PASSAGE FOR REVIEW:
----------

Mortality due to pine beetle infestations, for example, has reached record levels, with over 4 million hectares affected in the US, causing immediate, sweeping changes in mountain ecosystems. The annual area affected by bark beetle infestations in North America is comparable to that burned by fire, with hydrologic impacts of presumably similar magnitude.  Human disturbance can also regulate hydrologic processes. 

Predictable temporal changes in biological controls on hydrology (e.g., transpiration, evaporation, interception and soil moisture) due to beetle kill likely occur during outbreaks. We can expect changes in evapotranspiration, soil moisture, and streamflow. The response of watersheds to these outbreaks will depend on how variable tree mortality changes the partitioning of precipitation and thus influences the path of water flow from the surface to the subsurface. To quantify these changes in the land surface and test our predictive understanding of how streamflow responds to changes in precipitation partitioning at the stand scale we propose ecological, geochemical, and geophysical measurements that will be fed into models. Total evapotranspiration will be measured with four new eddy covariance towers; tree and soil evaporation components will be measured with sap flux and water isotopes to check partitioning. We will test the effects of tree and beetle species and succession by comparing lodgepole pine and spruce fir forests using towers in intact forests, forests with bark beetle mortality in the last 1-3 years and 3-5 years representing key stages of bark beetle outbreaks. Geophysical transects (seismic, resistivity, and gravity) will be acquired across the boundaries between intact and infested stands to quantify contrasts in subsurface structure and moisture content.

Bark Beetle Impacts

Figure. WyCEHG resistivity image across the boundary between stands of live and dead (beetle-killed) trees.  The image is approximately 50 meters wide and 6 meters deep.  Note the sharp decrease in resistivity at about 50 cm depth, which likely represents the water table, and the contrast in resistivity in the upper 50 cm between the dead and live stands.  These results are consistent with more soil moisture in the upper 50 cm beneath the dead stand than beneath the live stand, where soil moisture is used for transpiration.

----------

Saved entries

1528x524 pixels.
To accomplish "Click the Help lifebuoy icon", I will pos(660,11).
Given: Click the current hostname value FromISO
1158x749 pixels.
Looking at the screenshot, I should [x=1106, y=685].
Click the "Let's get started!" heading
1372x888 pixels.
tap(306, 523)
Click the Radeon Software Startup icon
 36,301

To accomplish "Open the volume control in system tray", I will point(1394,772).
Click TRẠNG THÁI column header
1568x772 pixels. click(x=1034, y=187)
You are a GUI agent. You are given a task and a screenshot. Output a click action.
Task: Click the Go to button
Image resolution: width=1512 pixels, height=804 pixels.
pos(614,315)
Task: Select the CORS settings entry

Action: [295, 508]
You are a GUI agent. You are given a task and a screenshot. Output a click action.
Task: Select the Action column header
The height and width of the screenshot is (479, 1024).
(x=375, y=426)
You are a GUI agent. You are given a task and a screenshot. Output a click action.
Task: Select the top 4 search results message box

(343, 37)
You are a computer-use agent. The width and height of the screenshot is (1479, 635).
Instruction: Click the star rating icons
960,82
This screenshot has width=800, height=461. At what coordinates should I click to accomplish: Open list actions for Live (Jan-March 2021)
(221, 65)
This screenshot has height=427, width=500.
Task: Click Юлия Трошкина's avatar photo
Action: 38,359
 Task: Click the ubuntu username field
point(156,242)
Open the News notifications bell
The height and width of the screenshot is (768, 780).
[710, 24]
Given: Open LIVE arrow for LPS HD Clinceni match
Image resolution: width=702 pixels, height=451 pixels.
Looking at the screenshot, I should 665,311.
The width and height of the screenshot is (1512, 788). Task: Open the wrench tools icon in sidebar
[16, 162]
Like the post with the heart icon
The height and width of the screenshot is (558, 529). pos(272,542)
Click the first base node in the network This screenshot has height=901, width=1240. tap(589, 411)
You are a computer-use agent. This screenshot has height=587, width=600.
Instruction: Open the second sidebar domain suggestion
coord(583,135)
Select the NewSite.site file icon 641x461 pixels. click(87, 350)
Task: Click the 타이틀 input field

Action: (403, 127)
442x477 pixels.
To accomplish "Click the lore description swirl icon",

----------

WORK ITEM: Reproduce the part of the bark beetle passage between "Bark Beetle Impacts" and "used for transpiration.", inclusive, without changing anything.

RESPONSE TO THE TASK:
Bark Beetle Impacts

Figure. WyCEHG resistivity image across the boundary between stands of live and dead (beetle-killed) trees.  The image is approximately 50 meters wide and 6 meters deep.  Note the sharp decrease in resistivity at about 50 cm depth, which likely represents the water table, and the contrast in resistivity in the upper 50 cm between the dead and live stands.  These results are consistent with more soil moisture in the upper 50 cm beneath the dead stand than beneath the live stand, where soil moisture is used for transpiration.